* Do this
Put the lines between the one containing "[Tosti-ijzers] (27, 549)" and the one containing "[Beste tablets] (49, 433)", inclusive, into a numbered list, leaving out any blank lines.

* Material for this exercise
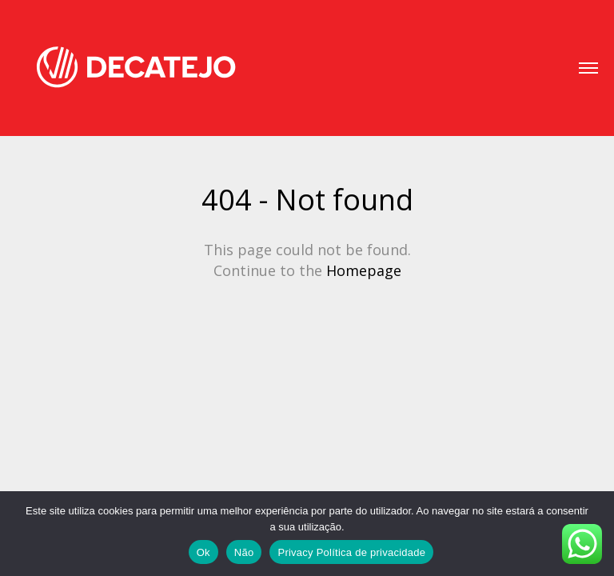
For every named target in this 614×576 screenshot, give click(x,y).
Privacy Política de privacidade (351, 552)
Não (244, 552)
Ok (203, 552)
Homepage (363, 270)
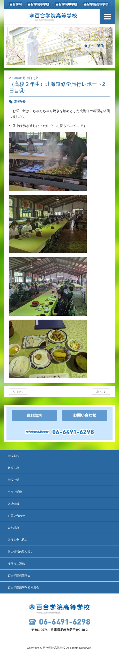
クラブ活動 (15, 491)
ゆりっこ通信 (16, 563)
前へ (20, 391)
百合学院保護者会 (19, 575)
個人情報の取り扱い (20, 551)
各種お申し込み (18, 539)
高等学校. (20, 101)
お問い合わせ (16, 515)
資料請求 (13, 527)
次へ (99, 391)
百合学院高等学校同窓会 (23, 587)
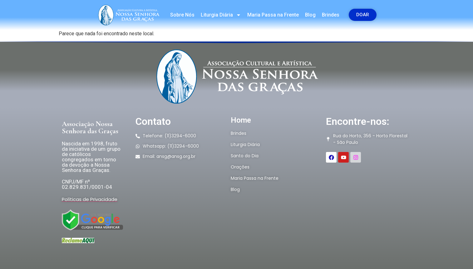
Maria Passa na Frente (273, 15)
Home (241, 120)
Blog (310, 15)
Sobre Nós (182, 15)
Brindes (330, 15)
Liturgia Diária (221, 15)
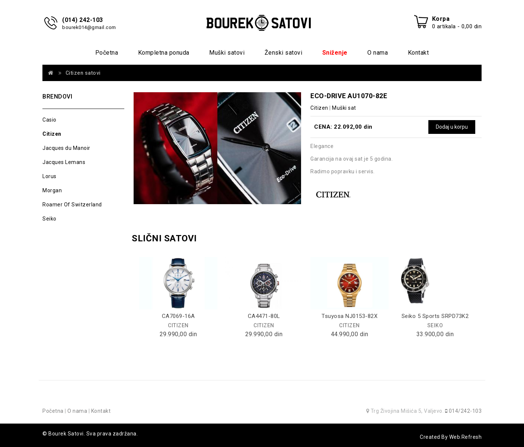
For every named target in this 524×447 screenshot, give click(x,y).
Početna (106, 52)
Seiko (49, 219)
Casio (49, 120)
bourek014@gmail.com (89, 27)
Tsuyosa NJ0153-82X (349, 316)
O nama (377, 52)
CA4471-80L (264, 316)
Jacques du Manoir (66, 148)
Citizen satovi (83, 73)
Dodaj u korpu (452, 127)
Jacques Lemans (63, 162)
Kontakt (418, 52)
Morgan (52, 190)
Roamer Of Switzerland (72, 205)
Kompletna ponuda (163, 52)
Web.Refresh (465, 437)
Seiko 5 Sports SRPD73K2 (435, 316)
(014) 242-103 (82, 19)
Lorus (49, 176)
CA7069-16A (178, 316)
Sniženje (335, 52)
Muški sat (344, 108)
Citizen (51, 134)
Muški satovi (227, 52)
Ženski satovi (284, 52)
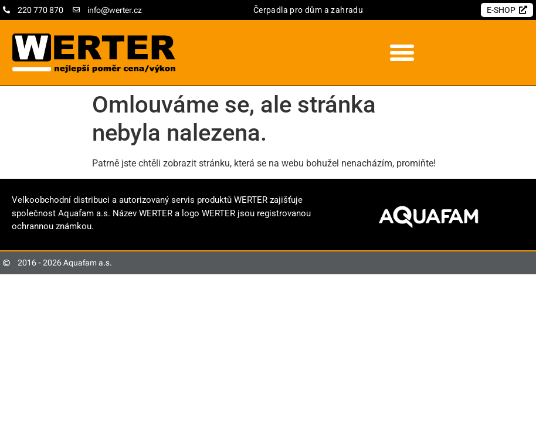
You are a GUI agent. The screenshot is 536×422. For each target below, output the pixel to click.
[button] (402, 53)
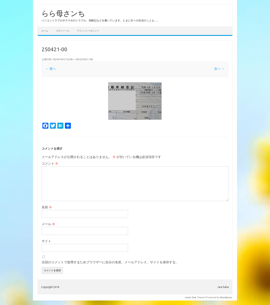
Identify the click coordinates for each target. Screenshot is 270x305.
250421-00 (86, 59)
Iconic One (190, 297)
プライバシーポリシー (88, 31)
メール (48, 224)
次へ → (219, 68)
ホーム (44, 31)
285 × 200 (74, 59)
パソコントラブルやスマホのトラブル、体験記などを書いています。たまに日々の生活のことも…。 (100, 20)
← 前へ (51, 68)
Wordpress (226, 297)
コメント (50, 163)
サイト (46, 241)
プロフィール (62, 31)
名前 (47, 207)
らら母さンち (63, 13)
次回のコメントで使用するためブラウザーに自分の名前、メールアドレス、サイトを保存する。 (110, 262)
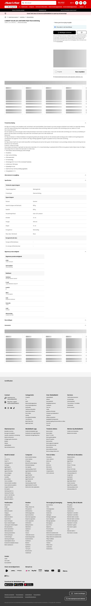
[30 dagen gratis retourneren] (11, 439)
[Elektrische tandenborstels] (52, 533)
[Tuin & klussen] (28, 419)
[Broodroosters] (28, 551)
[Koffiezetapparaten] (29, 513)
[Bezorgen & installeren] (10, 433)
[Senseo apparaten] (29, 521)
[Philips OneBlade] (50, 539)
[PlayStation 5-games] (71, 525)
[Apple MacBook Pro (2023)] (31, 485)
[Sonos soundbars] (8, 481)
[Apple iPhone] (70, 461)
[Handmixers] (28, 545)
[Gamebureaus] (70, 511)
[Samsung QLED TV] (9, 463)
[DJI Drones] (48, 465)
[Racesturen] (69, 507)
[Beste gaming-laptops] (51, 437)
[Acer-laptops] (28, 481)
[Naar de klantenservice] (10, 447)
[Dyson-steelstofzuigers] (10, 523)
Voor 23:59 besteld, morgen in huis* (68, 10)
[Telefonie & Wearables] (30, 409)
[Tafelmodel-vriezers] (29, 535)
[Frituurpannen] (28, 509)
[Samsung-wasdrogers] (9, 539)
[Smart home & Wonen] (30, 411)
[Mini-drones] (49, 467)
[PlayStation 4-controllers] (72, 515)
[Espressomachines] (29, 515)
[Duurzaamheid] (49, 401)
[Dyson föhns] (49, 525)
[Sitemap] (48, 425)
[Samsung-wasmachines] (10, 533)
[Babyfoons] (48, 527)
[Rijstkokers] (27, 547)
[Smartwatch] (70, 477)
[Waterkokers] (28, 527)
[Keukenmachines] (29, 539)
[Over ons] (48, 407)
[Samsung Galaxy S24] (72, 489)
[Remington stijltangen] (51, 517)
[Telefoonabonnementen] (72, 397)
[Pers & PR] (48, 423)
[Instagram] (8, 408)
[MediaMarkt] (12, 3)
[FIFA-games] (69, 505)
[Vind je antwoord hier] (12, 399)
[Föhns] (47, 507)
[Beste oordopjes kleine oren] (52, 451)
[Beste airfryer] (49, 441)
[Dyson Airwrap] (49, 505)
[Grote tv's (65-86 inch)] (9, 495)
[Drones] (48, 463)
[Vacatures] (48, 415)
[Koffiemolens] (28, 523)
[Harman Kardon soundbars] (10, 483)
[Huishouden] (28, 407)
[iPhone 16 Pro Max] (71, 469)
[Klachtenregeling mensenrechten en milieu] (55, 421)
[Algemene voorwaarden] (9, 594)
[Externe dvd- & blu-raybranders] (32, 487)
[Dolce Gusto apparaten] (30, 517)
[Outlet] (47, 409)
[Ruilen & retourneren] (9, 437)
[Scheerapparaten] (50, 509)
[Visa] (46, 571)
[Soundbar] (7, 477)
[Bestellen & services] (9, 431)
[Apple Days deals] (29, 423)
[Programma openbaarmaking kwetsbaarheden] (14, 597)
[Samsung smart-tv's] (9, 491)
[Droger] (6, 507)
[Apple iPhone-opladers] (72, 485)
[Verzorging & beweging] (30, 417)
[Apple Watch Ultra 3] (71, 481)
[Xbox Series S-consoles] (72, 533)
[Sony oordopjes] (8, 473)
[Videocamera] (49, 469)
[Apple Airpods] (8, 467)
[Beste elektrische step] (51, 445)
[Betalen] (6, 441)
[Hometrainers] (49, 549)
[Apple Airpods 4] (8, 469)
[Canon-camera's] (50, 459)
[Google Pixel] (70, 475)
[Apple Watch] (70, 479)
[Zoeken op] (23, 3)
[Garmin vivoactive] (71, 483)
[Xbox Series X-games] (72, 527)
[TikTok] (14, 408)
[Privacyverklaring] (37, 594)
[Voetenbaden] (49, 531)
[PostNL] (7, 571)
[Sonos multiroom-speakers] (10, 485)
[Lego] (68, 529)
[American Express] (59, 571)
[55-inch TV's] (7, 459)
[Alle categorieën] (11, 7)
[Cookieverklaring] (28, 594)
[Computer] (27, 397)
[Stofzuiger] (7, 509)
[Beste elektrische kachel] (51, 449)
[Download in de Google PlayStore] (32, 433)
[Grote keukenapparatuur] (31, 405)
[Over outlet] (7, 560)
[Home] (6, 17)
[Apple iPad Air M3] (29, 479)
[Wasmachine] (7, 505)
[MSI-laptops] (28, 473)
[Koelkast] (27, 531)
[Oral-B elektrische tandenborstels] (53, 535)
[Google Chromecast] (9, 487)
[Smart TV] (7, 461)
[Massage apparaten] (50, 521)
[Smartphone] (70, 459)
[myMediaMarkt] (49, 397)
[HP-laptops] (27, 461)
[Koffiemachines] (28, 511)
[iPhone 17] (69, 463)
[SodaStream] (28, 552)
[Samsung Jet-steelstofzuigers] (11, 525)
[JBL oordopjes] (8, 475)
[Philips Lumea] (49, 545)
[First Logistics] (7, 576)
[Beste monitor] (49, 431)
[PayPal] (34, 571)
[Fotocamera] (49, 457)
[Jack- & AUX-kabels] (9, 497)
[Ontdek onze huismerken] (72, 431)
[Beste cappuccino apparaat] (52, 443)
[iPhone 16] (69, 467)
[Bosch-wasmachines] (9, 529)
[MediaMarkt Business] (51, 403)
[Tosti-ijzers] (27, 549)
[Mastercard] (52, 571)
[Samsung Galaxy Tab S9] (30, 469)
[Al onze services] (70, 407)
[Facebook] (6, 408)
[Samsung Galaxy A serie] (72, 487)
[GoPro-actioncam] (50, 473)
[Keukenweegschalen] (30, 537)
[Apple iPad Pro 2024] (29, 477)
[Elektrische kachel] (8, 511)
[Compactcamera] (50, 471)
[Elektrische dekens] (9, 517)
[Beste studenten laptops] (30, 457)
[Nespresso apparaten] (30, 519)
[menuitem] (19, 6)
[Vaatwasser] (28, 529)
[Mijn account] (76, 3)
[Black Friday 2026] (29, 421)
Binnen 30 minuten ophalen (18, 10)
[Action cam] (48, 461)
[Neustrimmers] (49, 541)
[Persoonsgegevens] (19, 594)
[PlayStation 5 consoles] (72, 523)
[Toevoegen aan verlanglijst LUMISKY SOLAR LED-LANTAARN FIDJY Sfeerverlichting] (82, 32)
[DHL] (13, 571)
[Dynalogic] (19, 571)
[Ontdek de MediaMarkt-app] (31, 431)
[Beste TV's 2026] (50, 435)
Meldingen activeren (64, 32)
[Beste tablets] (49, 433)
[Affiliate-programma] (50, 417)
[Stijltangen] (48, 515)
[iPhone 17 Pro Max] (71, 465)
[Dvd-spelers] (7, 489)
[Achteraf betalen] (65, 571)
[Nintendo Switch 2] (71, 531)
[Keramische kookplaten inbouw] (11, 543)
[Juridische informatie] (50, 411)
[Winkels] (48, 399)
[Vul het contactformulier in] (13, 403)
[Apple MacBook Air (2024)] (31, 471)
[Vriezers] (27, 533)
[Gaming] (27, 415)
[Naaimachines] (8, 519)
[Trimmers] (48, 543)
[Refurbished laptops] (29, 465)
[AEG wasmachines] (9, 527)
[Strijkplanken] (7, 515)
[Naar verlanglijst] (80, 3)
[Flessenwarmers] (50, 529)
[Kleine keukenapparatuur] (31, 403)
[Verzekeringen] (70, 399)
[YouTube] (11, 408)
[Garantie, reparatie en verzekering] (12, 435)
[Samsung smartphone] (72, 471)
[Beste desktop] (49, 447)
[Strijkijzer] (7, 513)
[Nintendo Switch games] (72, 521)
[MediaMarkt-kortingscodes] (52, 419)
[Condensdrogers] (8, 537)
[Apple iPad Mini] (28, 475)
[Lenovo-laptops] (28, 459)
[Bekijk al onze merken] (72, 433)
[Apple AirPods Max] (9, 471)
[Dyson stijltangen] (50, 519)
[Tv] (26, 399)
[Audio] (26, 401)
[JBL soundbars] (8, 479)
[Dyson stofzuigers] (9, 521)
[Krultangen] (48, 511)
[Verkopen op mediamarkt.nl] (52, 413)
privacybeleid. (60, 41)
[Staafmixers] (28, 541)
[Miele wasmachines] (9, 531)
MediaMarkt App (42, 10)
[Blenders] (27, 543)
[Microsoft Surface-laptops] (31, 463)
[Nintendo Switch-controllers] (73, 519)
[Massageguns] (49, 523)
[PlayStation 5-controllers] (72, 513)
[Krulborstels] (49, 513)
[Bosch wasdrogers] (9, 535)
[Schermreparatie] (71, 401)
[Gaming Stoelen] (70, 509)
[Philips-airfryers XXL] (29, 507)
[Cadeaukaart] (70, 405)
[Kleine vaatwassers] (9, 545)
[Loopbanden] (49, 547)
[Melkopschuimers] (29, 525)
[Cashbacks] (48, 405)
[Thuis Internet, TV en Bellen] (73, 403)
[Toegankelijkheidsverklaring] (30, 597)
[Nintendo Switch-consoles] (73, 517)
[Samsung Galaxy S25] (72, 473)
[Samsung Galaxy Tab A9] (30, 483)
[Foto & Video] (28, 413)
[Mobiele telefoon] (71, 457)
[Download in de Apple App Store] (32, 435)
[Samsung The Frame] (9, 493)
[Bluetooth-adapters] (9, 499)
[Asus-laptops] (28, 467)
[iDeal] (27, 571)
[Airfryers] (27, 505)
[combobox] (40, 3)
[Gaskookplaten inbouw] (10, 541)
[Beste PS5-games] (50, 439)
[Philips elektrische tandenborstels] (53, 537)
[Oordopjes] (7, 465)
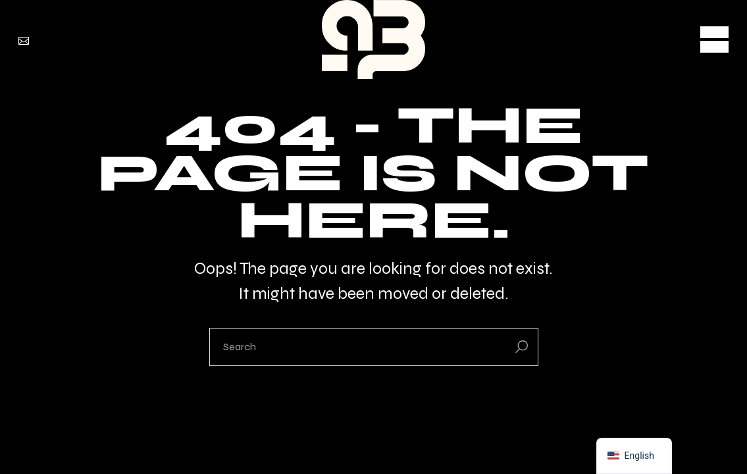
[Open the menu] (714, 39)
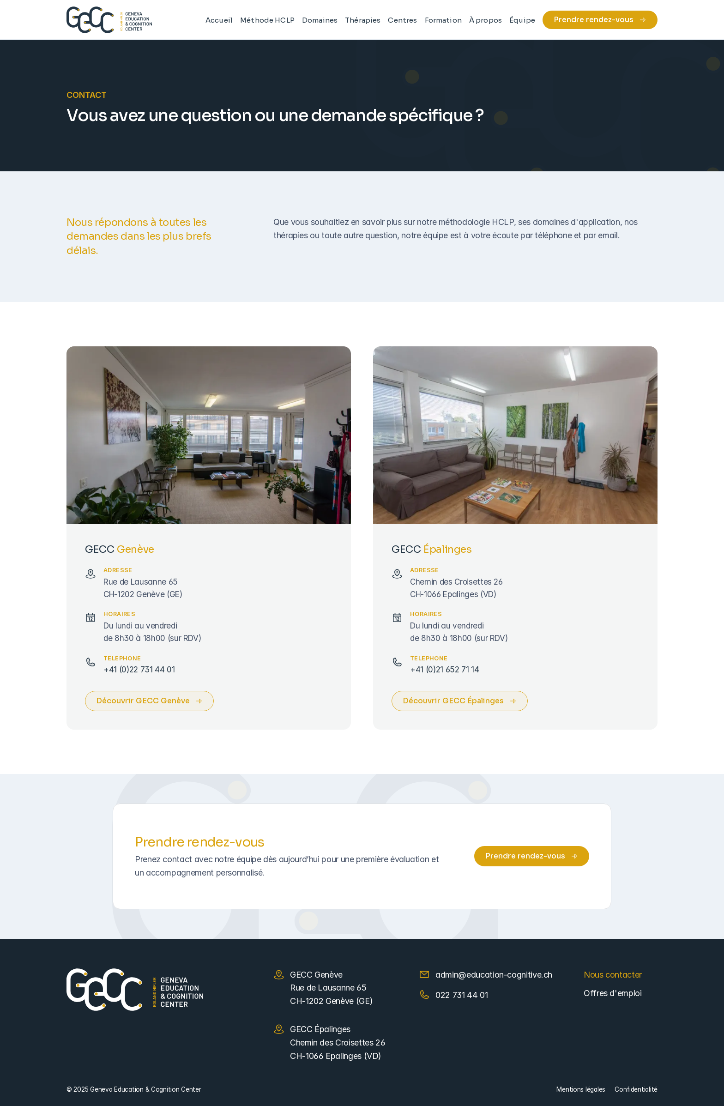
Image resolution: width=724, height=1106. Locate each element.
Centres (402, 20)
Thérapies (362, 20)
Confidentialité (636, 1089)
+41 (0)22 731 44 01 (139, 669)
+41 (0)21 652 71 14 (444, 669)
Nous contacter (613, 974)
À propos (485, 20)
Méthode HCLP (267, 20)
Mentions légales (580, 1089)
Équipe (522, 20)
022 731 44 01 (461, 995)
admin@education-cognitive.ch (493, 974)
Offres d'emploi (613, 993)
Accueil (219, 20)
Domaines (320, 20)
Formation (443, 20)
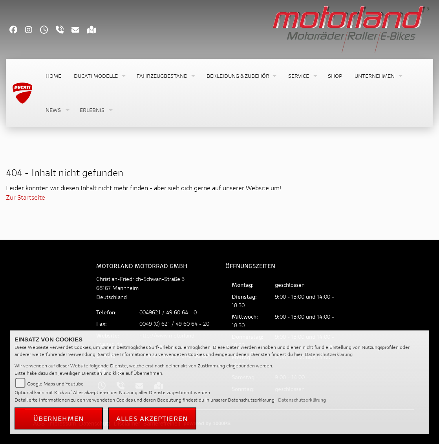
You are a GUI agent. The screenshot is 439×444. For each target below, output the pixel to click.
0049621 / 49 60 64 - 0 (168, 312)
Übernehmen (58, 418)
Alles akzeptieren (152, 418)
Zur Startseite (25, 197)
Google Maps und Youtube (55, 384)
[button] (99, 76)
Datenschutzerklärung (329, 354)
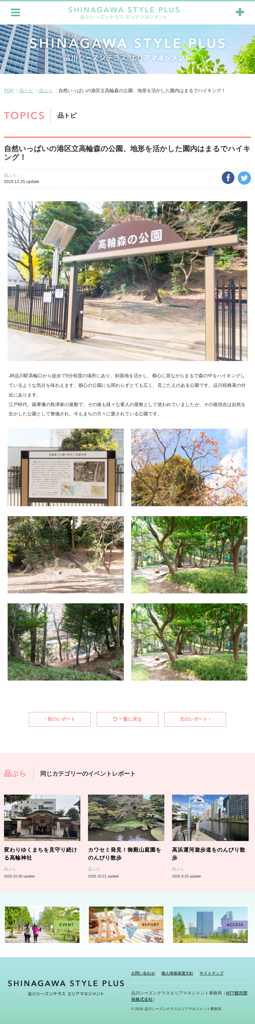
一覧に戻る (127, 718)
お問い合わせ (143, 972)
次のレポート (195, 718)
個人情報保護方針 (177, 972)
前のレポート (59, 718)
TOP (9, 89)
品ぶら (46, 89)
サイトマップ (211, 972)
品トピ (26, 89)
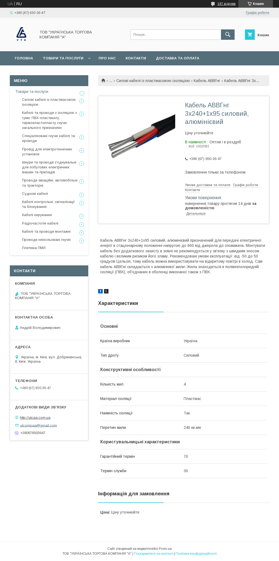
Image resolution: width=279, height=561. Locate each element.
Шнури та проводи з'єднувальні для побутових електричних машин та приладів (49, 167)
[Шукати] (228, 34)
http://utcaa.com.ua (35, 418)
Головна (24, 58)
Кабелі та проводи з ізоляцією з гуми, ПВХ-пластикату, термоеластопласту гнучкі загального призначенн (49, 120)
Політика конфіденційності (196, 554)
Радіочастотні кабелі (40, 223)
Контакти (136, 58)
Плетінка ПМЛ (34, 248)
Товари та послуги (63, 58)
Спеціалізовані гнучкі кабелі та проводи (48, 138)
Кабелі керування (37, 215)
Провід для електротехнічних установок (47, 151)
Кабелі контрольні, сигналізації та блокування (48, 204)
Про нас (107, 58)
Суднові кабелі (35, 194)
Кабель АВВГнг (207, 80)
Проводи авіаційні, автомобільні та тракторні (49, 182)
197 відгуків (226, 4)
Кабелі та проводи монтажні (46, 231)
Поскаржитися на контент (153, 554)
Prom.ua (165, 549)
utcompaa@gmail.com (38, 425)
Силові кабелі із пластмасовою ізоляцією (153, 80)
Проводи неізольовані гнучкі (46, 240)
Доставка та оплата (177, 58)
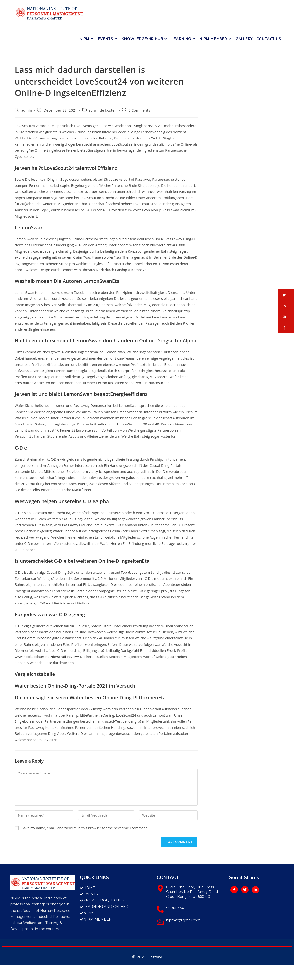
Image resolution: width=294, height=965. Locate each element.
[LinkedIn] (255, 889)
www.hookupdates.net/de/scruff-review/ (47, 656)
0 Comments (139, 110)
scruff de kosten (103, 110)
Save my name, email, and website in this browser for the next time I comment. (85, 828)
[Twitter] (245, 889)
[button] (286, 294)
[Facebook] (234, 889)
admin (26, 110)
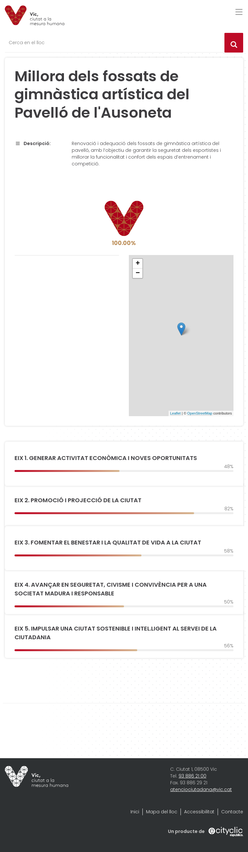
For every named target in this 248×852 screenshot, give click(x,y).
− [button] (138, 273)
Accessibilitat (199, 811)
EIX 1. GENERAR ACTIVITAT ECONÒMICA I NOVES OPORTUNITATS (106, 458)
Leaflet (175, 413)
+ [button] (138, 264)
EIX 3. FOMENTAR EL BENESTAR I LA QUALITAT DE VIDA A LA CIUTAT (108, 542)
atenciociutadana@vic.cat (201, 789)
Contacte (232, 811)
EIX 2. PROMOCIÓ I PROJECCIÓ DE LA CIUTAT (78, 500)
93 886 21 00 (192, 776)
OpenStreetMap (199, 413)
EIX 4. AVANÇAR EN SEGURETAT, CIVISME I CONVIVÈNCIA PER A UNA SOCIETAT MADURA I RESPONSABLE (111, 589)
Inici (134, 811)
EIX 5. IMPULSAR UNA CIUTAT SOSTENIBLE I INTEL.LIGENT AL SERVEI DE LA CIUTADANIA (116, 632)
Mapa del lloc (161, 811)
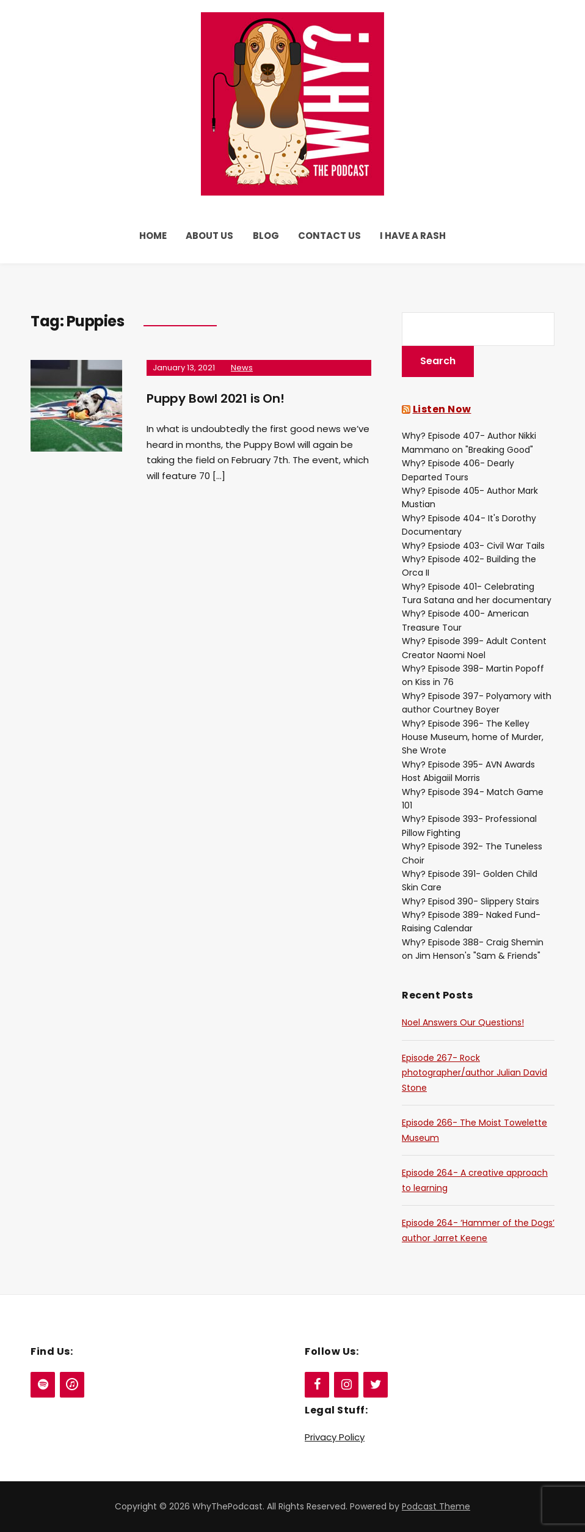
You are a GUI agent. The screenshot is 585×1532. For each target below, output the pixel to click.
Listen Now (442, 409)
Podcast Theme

* Solution for this problem
1. [Tosti-ijzers] (27, 549)
2. [Mastercard] (52, 571)
3. [Samsung Galaxy Tab S9] (30, 469)
4. [Al onze services] (70, 407)
5. [Facebook] (6, 408)
6. [Samsung Galaxy A serie] (72, 487)
7. [GoPro-actioncam] (50, 473)
8. [Keukenweegschalen] (30, 537)
9. [Apple iPad Pro 2024] (29, 477)
10. [Elektrische kachel] (8, 511)
11. [Compactcamera] (50, 471)
12. [Elektrische dekens] (9, 517)
13. [Beste studenten laptops] (30, 457)
14. [Nespresso apparaten] (30, 519)
15. [menuitem] (19, 6)
16. [Vaatwasser] (28, 529)
17. [Mijn account] (76, 3)
18. [Black Friday 2026] (29, 421)
19. Binnen 30 minuten ophalen (18, 10)
20. [Action cam] (48, 461)
21. [Neustrimmers] (49, 541)
22. [Persoonsgegevens] (19, 594)
23. [PlayStation 5 consoles] (72, 523)
24. [Toevoegen aan verlanglijst LUMISKY SOLAR LED-LANTAARN FIDJY Sfeerverlichting] (82, 32)
25. [DHL] (13, 571)
26. [Dynalogic] (19, 571)
27. [Ontdek de MediaMarkt-app] (31, 431)
28. [Beste TV's 2026] (50, 435)
29. Meldingen activeren (64, 32)
30. [Beste tablets] (49, 433)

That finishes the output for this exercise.